Но жена Мацека важно сказала:
– Не видишь ты разве, что я хозяйская жена?
Иордан вспомнил наставление епископа быть осторожным и не раздражать мужиков. Он сдержал себя и прокричал:
– Разбуди же его, хозяюшка!
– Зачем?
– Тебе приказывает ясновельможный пан Михал Иордан, староста добчицкий.
Но жена Мацека гордо возразила:
– Наш пан староста чорштынский не хуже добчицкого!
– Меня сюда послал краковский епископ!
– Ну, так и стойте себе! – закричала жена Юзека.
Паи Иордан пришел в ярость. В первую минуту вылетели у него из головы все слова и мысли. Он обернулся к Шелюге, гневно взглянул на него и яростно заорал:
– Черрт… Черрт.
Ганка, молодая, красивая девка, у которой язык был как бритва, закричала с башенки:
– А что это там гремит? Погода, кажись, хорошая!
Иордан привскочил на седле, но стерпел.
– Слушайте, бабы, – сказал он, повысив голос, – сейчас же идите за Косткой!
– А зачем вы, пан староста, сюда приехали? – степенно спросила Мацекова жена.
– Замок брать! – ответил сразу Иордан.
– Замок‑то у меня готов, да вот ключи не знаю куда делись! – крикнула Ганка.

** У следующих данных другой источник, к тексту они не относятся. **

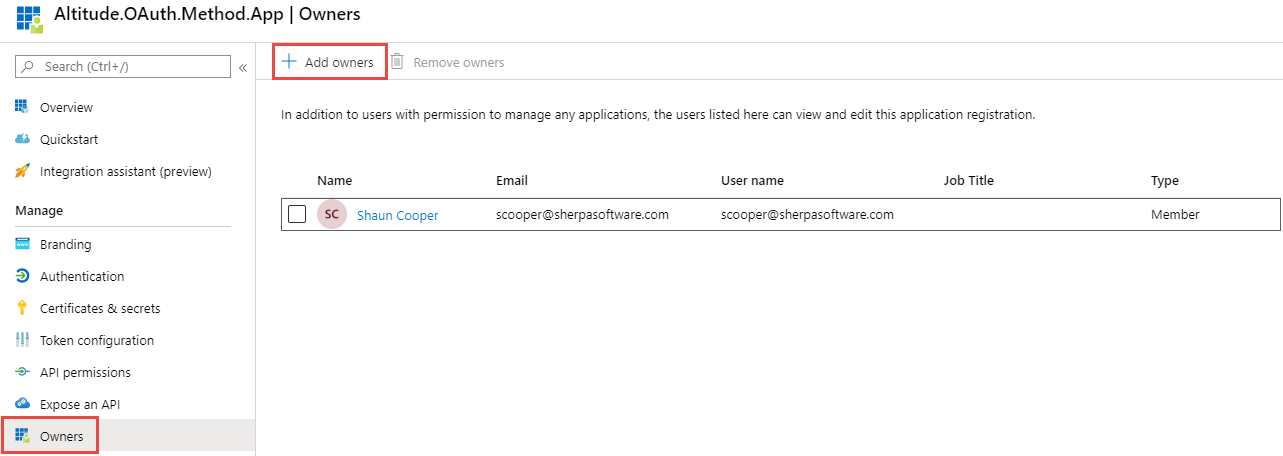Open the Owners menu item
This screenshot has width=1283, height=456.
click(x=61, y=436)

Трубач Шелюга, затыкавший себе рот трубой, не выдержал и захохотал. Захохотали и бабы на стене, а жена Юзека закричала:
– Ну, и подождешь, окаянный! Чего тебе не терпится?

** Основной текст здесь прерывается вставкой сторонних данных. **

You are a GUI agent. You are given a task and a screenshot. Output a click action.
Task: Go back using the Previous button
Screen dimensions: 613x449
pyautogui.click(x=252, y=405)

Пан Иордан, весь красный, остервенев, зарычал:
– Суки паршивые! Шкуру с вас прикажу содрать!
– А откуда, пан, начинать будете? – спросила Ганка.
– Откуда, обезьяна блудливая? – крикнул пан староста. – А вот откуда! – И, повернувшись в седле, заревел, как бык – Ко мне!
Тотчас же из леса стали выходить драгуны епископа Гембицкого и добровольцы.
– Вот откуда! – яростно повторил пан Иордан.
Жена Юзека Новобильского присмирела: поняла, что дело нешуточное, и сказала невестке:
– Ах, чтоб их черти съели! Солдаты…
Но жена Мацека не потеряла присутствия духа; она знала, что к Чорштыну должны стянуться тысячи крестьян, и потому задорно крикнула:
– Пан староста! Не лез бы ты лучше, куда не просят!
– Погоди же ты, старая ведьма! – гаркнул пан Иордан и, повернув лошадь, вместе с трубачом уехал к своим.
Он долго сопел и не мог отдышаться. А когда по совету поручика, командира драгунов, и пана Гоздавы Мешковского красноречивый пан Скорачинский и маньский ксендз, прибывший с войском, вступили в переговоры с самим Косткой, обещали ему личную неприкосновенность, если он добровольно сдаст крепость, и все‑таки ничего не добились, – тогда Иордан приказал идти на штурм.
Но атаки драгун и попытки поджечь ворота были неудачны; в замке было кое‑какое оружие, у мужиков было свое, и, наконец, ни к чему не нужный маньский ксендз совершенно угнетал осаждающих, без устали повторяя: «Спешите! Спешите!» Он боялся взбунтовавшихся горцев, которые, по слухам, уже приближались.
Неудачные атаки, потеря нескольких десятков лошадей, довольно тяжелые раны и увечья, которые вывели из строя драгун, и сверх того все возраставший страх перед приближавшейся толпой крестьян плохо подействовали на пана Иордана: совершенно неожиданно, не сказав никому ни слова, он удрал из‑под замка вместе с паном Мешковским, Скорачинским и еще одним шляхтичем. Следом за исчезнувшим вождем бросились трусливые шляхтичи‑добровольцы, а за шляхтой и драгуны ускакали по дороге к Кракову.